ACTION ITEM:
Scan the records for the string "tree", then copy each line that has it.

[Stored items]

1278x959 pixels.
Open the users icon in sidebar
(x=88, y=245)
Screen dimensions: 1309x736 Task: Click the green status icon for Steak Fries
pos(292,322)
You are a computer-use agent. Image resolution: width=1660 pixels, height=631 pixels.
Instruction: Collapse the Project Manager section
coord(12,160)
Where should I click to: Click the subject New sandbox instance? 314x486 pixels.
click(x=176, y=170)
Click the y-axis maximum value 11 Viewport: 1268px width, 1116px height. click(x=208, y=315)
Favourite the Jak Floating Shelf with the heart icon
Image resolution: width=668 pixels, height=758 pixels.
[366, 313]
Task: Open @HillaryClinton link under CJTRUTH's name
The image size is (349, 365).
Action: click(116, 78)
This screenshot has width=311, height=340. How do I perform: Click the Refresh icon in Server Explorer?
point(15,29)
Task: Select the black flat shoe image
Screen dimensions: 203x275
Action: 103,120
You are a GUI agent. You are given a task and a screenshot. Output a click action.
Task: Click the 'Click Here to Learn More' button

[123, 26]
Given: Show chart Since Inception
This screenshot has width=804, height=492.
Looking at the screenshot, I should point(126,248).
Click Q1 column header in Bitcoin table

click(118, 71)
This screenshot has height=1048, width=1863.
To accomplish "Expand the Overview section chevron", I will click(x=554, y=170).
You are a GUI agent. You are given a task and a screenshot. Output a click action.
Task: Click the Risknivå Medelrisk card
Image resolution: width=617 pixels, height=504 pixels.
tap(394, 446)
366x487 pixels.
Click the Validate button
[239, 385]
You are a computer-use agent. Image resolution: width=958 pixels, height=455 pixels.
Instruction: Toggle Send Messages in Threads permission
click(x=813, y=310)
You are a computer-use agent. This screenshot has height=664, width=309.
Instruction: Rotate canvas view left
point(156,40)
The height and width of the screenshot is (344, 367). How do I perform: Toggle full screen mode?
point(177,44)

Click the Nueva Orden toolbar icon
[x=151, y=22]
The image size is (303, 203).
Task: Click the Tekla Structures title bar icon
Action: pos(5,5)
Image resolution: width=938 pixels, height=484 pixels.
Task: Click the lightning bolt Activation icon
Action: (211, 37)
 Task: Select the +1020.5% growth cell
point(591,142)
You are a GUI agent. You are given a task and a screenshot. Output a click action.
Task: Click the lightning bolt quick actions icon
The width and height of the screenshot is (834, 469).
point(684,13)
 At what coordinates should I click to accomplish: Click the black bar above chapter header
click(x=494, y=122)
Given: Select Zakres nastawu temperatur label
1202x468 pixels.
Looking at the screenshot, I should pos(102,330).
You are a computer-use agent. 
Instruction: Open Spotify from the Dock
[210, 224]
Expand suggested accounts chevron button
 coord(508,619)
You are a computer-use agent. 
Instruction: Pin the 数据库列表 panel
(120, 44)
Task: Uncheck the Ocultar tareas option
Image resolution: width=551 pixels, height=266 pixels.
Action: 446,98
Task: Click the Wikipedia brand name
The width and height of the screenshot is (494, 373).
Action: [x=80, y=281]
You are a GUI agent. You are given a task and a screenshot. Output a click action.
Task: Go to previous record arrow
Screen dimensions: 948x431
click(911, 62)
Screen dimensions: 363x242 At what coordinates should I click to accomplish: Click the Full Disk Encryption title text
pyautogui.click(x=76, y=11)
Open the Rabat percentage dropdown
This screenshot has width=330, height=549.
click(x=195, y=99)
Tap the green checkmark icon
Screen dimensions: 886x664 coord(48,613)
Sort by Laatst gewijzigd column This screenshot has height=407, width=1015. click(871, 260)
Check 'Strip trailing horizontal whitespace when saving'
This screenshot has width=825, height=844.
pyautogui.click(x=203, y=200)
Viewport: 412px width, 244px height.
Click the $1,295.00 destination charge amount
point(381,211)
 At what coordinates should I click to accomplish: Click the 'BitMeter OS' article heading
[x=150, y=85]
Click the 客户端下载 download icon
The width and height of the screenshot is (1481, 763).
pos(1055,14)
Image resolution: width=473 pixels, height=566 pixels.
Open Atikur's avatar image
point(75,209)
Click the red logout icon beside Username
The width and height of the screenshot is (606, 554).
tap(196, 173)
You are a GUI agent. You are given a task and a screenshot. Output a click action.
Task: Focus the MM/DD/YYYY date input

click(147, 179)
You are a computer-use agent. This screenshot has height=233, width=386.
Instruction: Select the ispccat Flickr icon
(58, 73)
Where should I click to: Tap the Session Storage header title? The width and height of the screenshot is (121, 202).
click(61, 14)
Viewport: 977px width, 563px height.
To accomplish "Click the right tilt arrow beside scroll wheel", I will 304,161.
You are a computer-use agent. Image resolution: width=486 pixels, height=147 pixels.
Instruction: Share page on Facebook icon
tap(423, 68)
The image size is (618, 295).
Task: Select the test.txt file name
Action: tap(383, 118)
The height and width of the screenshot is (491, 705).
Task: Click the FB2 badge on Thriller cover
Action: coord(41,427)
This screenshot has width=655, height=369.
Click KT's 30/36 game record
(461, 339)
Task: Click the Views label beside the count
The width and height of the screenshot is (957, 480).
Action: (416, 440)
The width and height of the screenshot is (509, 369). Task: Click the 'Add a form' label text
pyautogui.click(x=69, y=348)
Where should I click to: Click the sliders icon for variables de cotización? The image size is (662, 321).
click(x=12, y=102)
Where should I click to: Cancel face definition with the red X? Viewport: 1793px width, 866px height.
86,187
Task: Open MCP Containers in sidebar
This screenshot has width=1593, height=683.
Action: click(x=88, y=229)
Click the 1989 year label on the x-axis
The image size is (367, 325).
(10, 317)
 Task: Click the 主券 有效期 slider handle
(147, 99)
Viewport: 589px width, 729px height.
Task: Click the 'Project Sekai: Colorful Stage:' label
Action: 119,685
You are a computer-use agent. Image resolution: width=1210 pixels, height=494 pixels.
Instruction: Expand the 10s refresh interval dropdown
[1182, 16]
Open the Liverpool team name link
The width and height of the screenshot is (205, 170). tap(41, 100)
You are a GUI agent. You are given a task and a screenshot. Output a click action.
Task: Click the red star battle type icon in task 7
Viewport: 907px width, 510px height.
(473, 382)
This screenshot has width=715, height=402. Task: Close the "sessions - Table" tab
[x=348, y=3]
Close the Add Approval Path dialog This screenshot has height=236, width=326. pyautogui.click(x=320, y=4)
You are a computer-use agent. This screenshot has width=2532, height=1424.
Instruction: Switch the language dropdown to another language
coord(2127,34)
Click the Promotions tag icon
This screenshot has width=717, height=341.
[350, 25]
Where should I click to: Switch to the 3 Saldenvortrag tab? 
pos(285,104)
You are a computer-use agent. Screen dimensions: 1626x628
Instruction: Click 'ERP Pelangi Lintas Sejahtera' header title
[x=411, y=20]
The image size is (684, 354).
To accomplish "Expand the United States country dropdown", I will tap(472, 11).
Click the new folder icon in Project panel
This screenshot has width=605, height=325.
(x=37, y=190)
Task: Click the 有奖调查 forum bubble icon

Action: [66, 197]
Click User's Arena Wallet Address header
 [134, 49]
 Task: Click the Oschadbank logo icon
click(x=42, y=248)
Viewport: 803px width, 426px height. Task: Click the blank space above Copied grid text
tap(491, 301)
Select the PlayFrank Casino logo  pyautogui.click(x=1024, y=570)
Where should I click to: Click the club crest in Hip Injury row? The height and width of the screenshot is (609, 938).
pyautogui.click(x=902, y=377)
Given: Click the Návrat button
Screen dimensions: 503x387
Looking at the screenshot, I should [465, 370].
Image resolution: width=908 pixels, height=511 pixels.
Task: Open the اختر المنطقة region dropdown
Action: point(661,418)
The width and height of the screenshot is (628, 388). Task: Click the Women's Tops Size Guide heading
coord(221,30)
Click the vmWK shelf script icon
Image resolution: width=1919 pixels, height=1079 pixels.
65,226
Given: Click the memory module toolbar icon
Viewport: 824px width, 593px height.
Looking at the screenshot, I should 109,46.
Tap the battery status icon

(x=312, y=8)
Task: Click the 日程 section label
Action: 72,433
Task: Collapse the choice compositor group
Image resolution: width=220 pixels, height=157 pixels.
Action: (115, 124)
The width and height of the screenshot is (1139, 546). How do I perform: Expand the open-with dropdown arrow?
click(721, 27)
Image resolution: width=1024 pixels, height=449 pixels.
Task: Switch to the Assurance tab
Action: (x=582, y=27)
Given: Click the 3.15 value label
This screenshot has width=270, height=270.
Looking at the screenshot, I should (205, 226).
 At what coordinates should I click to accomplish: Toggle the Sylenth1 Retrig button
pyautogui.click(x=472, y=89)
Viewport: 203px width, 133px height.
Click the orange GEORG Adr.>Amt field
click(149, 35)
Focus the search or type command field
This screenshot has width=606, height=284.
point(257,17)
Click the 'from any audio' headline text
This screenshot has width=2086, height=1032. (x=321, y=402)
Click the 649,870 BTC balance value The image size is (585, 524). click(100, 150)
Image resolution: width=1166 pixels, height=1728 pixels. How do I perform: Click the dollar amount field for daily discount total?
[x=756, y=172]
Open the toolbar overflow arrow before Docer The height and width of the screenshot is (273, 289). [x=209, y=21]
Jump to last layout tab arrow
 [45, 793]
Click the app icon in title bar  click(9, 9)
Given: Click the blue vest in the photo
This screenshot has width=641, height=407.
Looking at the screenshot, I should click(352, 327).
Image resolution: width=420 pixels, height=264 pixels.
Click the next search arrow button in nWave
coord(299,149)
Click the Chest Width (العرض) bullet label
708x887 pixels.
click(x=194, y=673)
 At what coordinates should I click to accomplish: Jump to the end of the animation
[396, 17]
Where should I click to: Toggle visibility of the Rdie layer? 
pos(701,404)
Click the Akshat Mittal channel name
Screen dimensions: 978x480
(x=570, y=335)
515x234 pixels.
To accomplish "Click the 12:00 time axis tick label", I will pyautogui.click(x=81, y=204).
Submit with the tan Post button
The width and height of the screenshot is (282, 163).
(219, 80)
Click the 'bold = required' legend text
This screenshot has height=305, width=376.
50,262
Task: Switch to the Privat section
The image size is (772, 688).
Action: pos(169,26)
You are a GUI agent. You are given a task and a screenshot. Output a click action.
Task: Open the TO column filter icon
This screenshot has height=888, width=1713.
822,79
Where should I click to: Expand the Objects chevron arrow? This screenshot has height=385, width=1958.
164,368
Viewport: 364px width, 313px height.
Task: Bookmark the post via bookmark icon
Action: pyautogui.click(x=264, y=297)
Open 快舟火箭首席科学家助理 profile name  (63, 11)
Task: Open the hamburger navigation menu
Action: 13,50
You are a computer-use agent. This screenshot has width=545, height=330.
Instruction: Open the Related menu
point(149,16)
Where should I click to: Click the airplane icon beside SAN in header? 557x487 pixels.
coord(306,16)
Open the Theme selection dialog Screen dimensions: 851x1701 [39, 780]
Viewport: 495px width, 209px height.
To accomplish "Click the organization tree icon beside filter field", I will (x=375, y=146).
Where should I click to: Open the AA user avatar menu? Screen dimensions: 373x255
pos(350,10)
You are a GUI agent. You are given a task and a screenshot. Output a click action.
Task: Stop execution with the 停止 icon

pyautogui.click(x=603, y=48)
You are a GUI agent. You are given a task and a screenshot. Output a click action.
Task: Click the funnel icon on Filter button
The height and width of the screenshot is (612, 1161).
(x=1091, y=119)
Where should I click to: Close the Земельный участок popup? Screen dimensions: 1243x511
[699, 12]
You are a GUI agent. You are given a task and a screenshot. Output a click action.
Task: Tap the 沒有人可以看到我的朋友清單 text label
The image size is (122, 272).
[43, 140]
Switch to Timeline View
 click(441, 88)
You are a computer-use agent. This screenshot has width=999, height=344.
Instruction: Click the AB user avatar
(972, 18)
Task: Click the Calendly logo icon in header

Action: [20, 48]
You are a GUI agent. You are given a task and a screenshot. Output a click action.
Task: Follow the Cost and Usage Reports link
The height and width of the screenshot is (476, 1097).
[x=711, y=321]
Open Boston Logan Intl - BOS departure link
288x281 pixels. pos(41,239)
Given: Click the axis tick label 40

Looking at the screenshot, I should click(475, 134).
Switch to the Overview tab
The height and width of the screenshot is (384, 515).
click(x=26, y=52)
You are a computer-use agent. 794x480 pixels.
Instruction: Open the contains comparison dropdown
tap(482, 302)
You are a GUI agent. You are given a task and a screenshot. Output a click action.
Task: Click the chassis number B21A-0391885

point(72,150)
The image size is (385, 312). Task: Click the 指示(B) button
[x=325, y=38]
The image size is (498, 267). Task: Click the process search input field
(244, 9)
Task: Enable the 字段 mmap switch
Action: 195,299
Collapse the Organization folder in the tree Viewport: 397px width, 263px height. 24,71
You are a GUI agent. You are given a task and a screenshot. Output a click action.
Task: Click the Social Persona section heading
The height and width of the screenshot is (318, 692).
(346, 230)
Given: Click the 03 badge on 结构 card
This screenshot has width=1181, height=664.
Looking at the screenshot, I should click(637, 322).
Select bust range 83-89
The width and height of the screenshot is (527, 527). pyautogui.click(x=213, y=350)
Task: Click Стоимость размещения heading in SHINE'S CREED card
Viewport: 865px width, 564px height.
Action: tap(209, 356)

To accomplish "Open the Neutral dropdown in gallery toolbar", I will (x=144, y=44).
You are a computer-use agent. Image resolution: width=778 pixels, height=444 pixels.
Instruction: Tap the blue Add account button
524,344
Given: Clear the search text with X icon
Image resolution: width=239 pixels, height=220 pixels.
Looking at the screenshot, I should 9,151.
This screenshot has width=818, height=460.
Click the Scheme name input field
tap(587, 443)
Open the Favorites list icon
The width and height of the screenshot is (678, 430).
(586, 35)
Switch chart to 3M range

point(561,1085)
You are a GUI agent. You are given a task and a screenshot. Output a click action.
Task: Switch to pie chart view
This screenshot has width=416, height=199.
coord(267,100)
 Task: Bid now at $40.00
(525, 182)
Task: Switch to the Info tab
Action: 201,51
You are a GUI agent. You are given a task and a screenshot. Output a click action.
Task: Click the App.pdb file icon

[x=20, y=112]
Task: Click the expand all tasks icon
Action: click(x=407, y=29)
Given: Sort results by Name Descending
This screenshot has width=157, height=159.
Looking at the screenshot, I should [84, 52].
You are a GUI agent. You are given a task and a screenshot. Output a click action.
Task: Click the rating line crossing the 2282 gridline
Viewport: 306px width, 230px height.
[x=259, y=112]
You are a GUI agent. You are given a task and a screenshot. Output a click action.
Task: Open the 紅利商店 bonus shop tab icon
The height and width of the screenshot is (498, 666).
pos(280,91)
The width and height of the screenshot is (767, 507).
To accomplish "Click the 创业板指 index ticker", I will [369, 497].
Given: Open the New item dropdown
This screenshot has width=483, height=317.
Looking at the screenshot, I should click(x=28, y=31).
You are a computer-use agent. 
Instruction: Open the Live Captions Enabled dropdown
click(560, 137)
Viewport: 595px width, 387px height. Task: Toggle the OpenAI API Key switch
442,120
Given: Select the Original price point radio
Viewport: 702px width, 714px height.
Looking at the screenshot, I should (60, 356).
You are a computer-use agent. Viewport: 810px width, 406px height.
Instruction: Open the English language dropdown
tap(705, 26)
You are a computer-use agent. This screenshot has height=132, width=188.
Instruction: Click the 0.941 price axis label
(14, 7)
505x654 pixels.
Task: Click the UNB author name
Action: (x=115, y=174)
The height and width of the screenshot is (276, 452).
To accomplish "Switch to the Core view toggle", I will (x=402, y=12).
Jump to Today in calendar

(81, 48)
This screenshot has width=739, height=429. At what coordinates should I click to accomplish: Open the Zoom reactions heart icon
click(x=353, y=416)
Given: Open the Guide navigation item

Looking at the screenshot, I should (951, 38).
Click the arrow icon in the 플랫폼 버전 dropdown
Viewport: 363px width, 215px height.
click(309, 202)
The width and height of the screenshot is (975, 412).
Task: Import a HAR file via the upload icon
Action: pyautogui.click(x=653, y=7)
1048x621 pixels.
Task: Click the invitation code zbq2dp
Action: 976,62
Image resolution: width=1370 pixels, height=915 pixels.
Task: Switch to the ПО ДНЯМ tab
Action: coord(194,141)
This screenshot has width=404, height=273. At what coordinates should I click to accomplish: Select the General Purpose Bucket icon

RESULT OF THIS TASK:
To accomplish "Click the organization tree icon beside filter field", I will (x=375, y=146).
Collapse the Organization folder in the tree Viewport: 397px width, 263px height. 24,71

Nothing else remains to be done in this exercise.